The other option, which the show smartly takes, is to have Gene become absolutely terrified of losing his new best friend. This not only makes more sense for Gene, but really for eleven year-olds in general, where a fight with your best friend can seem like the end of the world. The episode does a pretty good job in a limited amount of time establishing their friendship (which “Cheer Up, Sleepy Gene” didn’t really do) early on. Yes, they’re both a little weird, but being weird together is basically this show’s thesis statement. Gene’s mid-episode song more or less spells it out: he’s never really had a best friend before and it never bothered him, but now that he has one he can’t stand the thought of losing him. It therefore follows, because Gene is a Belcher, that he will go way over the top (though a lot of the credit/blame there goes to Doug, who’s the episode’s only real antagonist).

I didn’t really ever think Gene would go through with Doug’s plan to give Alex diarrhea (though the commercial break was well placed), though I was a little surprised that Alex was so quick to forgive him. Really though, Alex needs Gene as much as Gene needs Alex, and isn’t that what friendship is all about?
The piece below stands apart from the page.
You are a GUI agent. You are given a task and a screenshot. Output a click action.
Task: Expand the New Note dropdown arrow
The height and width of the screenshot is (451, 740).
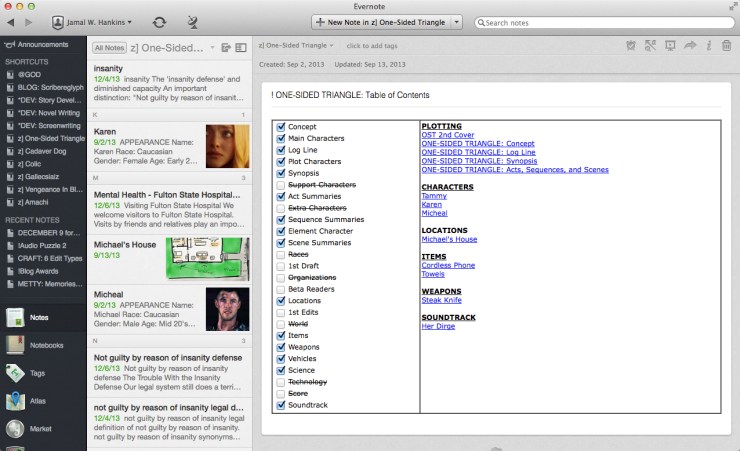tap(457, 21)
It was a nice touch having Courtney become as fed up with Doug as everyone else was by the end of the episode, skating triples with Gene and Alex and joining them in their Robot Wizard Quest game back at home. And would you look at that? Gene’s got a friend group of his very own now.

Overall, I would put this at the high end of the season thus far. I tend to rate Gene focused episodes more highly than others might, but I like that this one especially moved the character into a place where we really haven’t seen him before. This far into the show’s run, that’s fairly impressive (while probably also indicative of the fact that Gene’s had fewer spotlight episodes than any other Belcher apart from Linda. Not counting Teddy for these purposes.)